Truely pragmatic trials should not blind participants or the clinicians. This can result in an overestimation of treatment effects. Practical trials also involve patients from different healthcare settings to ensure that their outcomes can be compared to the real world.
Additionally, pragmatic trials should focus on outcomes that are crucial to patients, such as quality of life or functional recovery. This is especially important when it comes to trials that involve surgical procedures that are invasive or have potentially dangerous adverse events. The CRASH trial29, for example was focused on functional outcomes to compare a two-page report with an electronic system for monitoring of hospitalized patients with chronic heart failure. Similarly, the catheter trial28 focused on symptomatic catheter-associated urinary tract infections as the primary outcome.

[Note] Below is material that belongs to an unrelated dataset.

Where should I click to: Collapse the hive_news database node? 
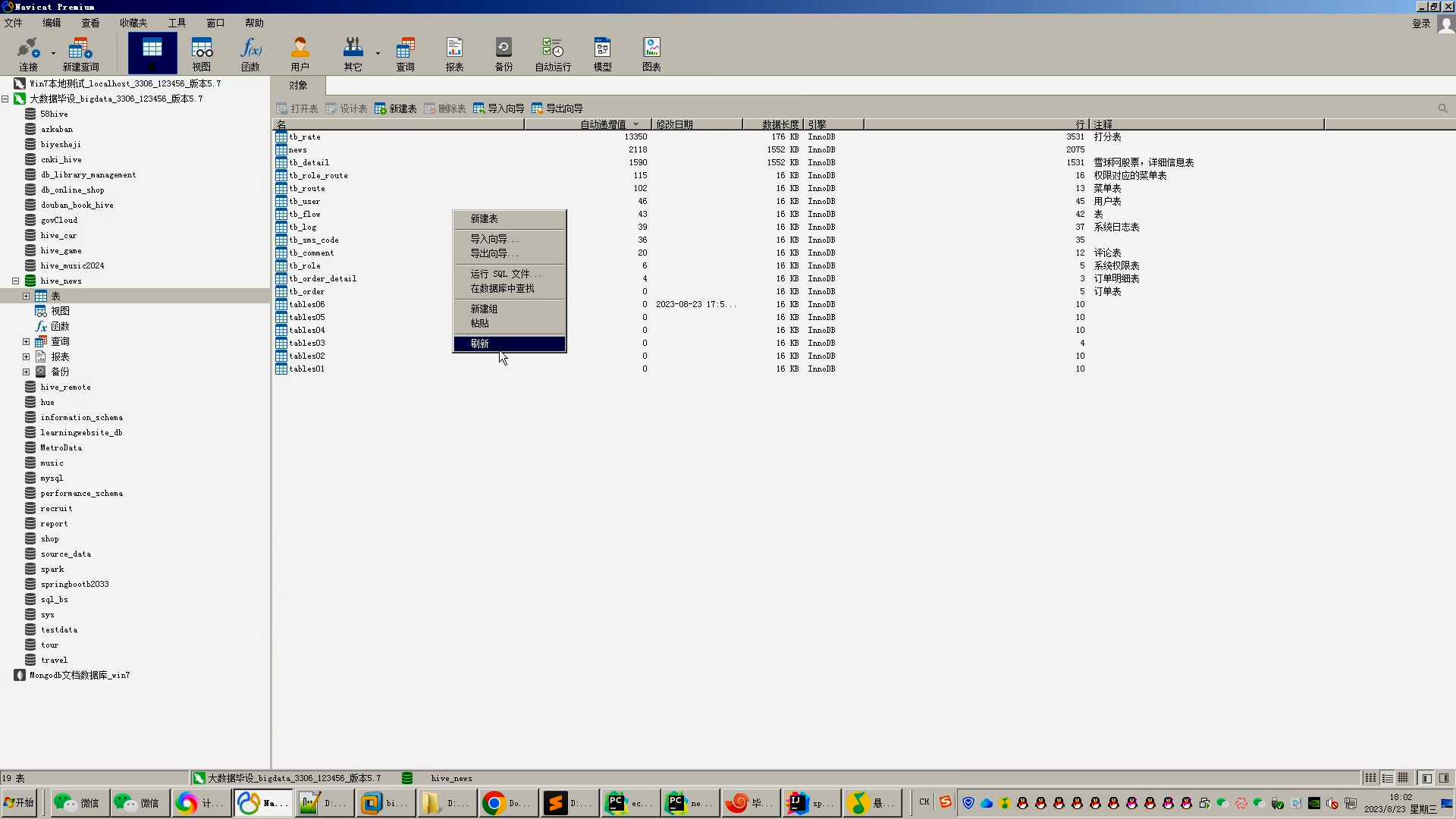click(15, 281)
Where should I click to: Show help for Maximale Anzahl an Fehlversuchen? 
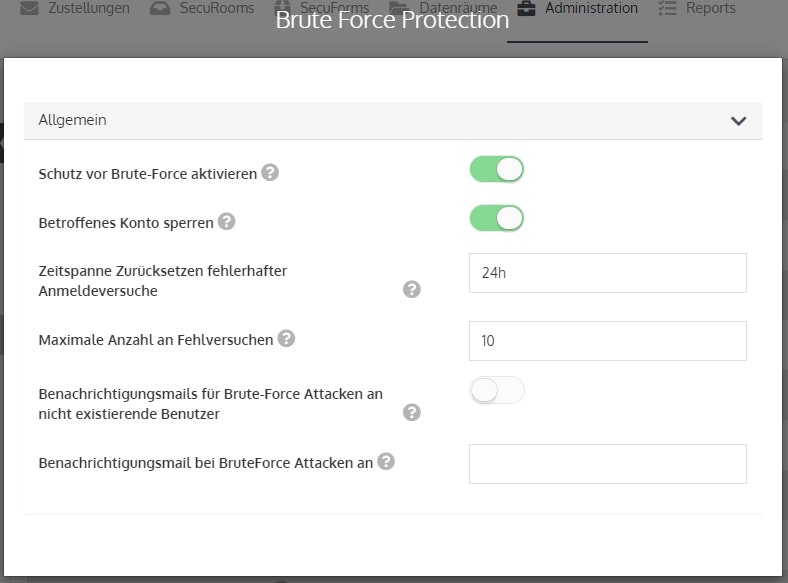(x=286, y=338)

In addition to these characteristics pragmatic trials should also reduce trial procedures and data-collection requirements to cut costs and time commitments. Finaly these trials should strive to make their findings as applicable to current clinical practices as possible. This can be accomplished by ensuring their primary analysis is based on the intention-to treat method (as described within CONSORT extensions).
Despite these guidelines however, a large number of RCTs with features that defy the concept of pragmatism have been mislabeled as pragmatic and published in journals of all types. This can result in misleading claims of pragmaticity and the usage of the term needs to be standardized. The creation of the PRECIS-2 tool, which offers a standard objective assessment of pragmatic characteristics is a great first step.
Methods
In a practical trial the goal is to inform policy or clinical decisions by showing how an intervention could be implemented into routine care. This is different from explanatory trials that test hypotheses about the cause-effect connection in idealized situations. Therefore, pragmatic trials might be less reliable than explanatory trials, and could be more susceptible to bias in their design, conduct and analysis. Despite these limitations, pragmatic trials may provide valuable information to decision-making in the context of healthcare.
The PRECIS-2 tool scores an RCT on 9 domains, ranging between 1 and 5 (very pragmatist). In this study, the recruitment, organisation, flexibility: delivery and follow-up domains were awarded high scores, however the primary outcome and the method for missing data were below the practical limit. This suggests that it is possible to design a trial using high-quality pragmatic features, without harming the quality of the results.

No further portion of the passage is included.